● **Your task**: Copy every line verbatim from the start of the items through the line containing "coord(1375,16)", including both ends, and leave the pictures out of your copy.

◇ ◇ ◇ ◇ ◇

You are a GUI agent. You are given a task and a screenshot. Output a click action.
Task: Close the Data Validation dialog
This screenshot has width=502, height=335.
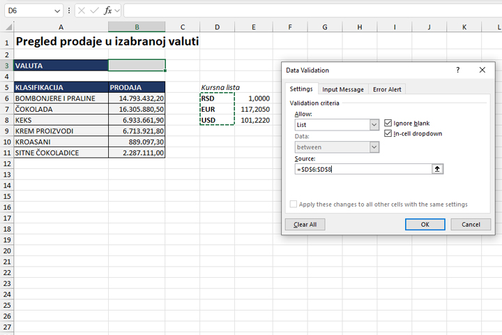[482, 70]
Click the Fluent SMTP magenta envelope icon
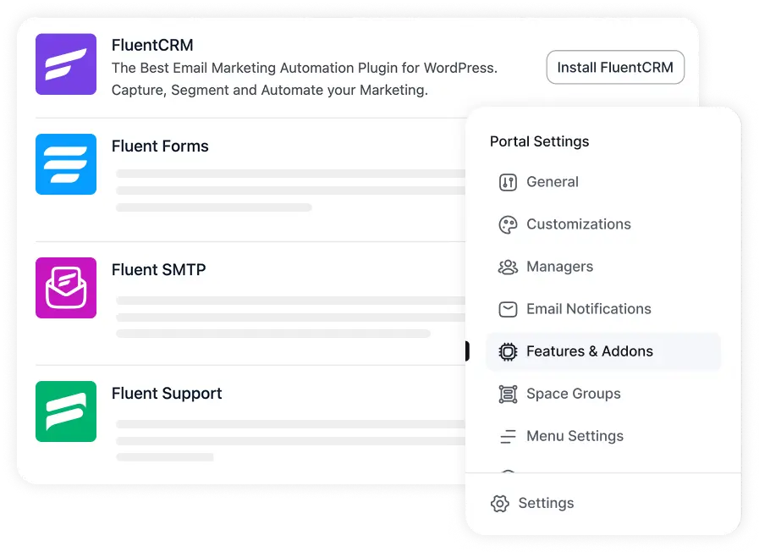This screenshot has width=759, height=552. [x=66, y=288]
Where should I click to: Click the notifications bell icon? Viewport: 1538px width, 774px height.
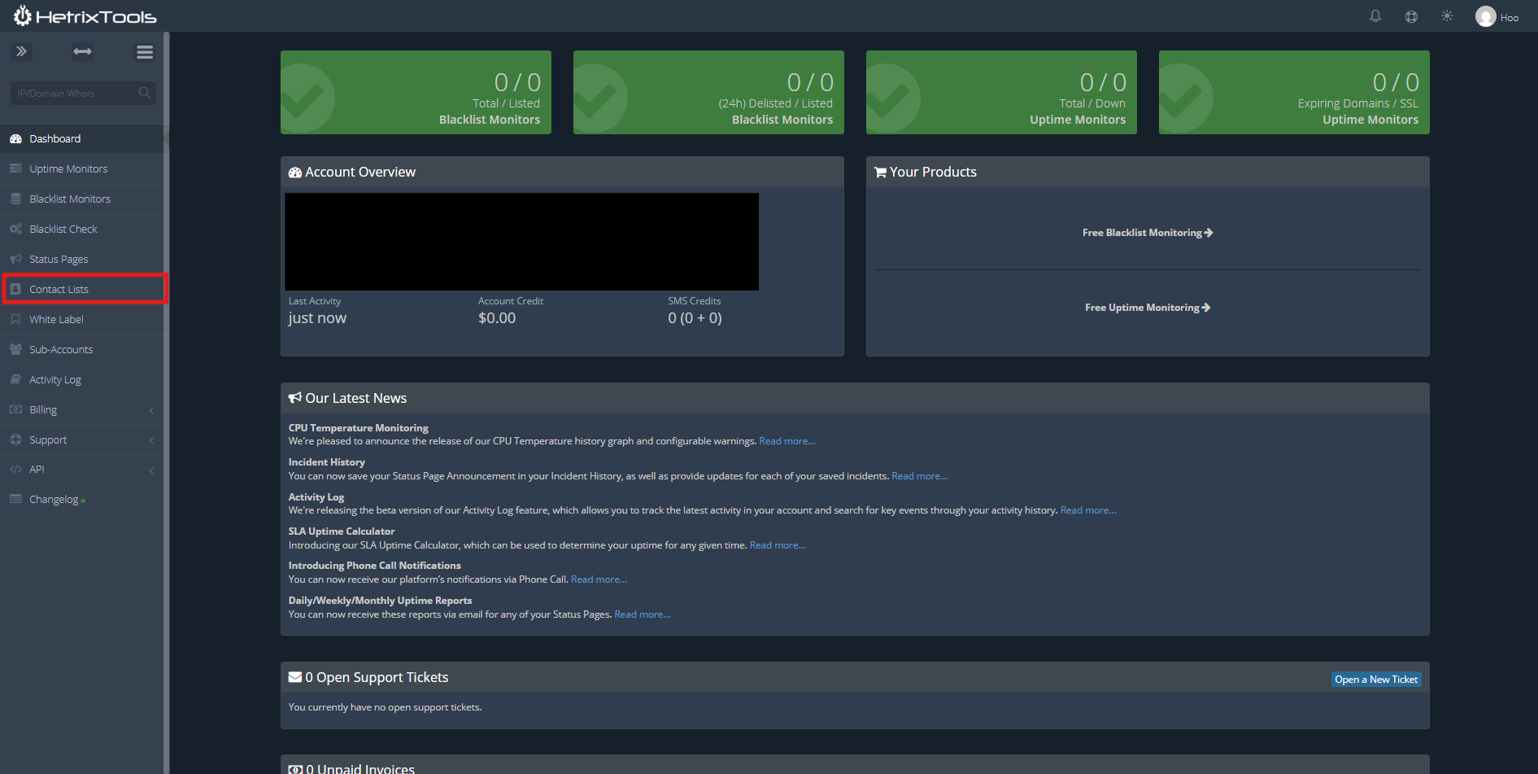coord(1375,16)
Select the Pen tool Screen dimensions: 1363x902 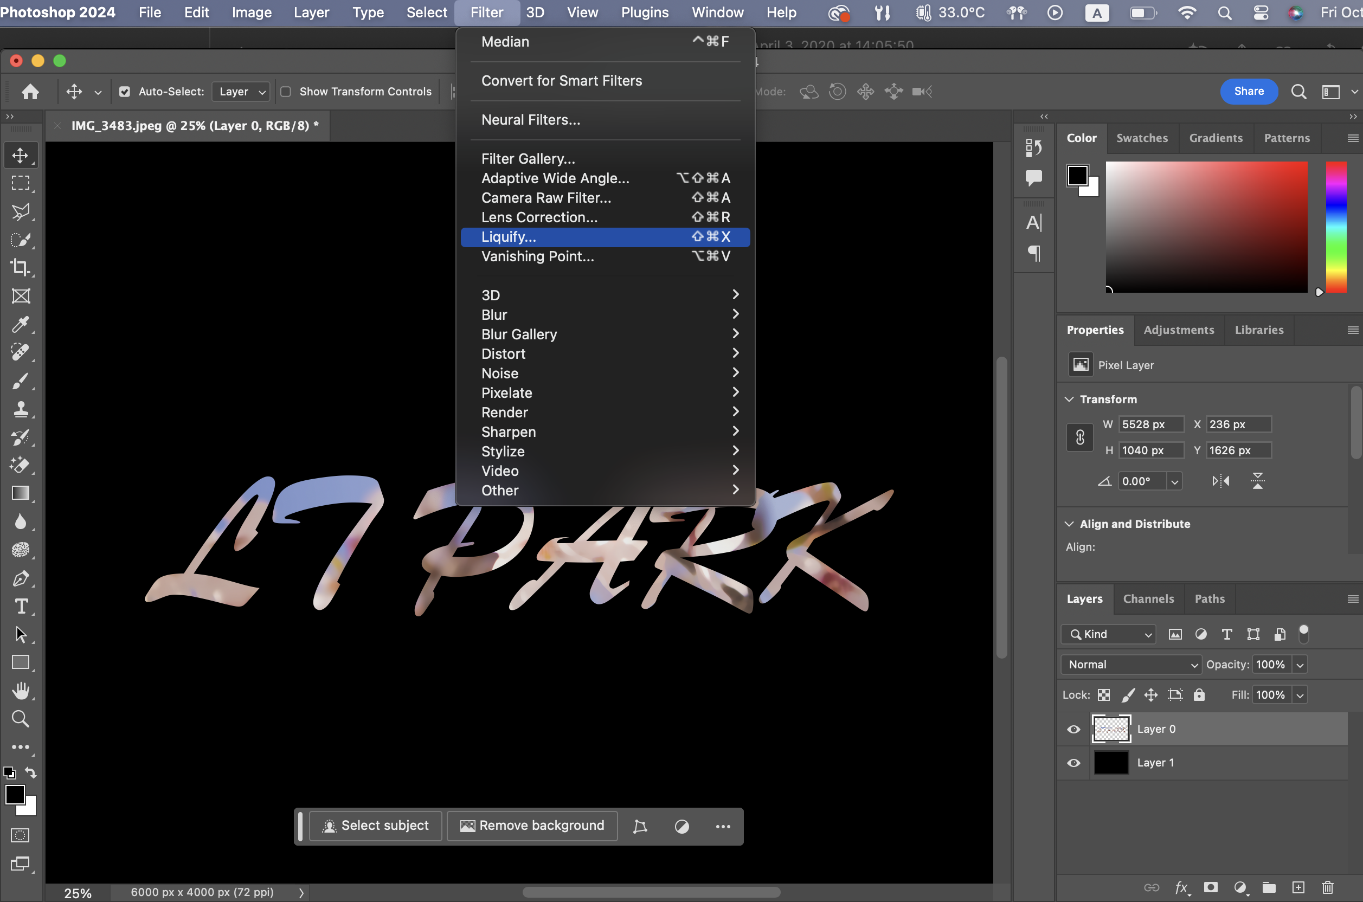pos(21,579)
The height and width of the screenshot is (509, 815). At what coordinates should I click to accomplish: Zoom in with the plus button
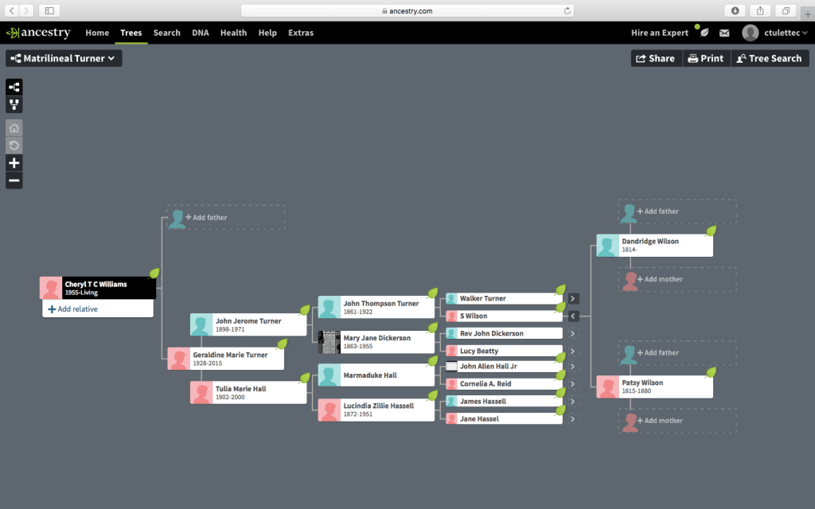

◇ ◇ ◇ ◇ ◇

● **Written reply**:
You are a GUI agent. You are given a task and a screenshot. Output a click action.
Task: Close the Data Validation dialog
This screenshot has width=502, height=335.
[482, 70]
Click the Fluent SMTP magenta envelope icon
This screenshot has width=759, height=552. [x=66, y=288]
Where should I click to: Click the notifications bell icon? Viewport: 1538px width, 774px height.
coord(1375,16)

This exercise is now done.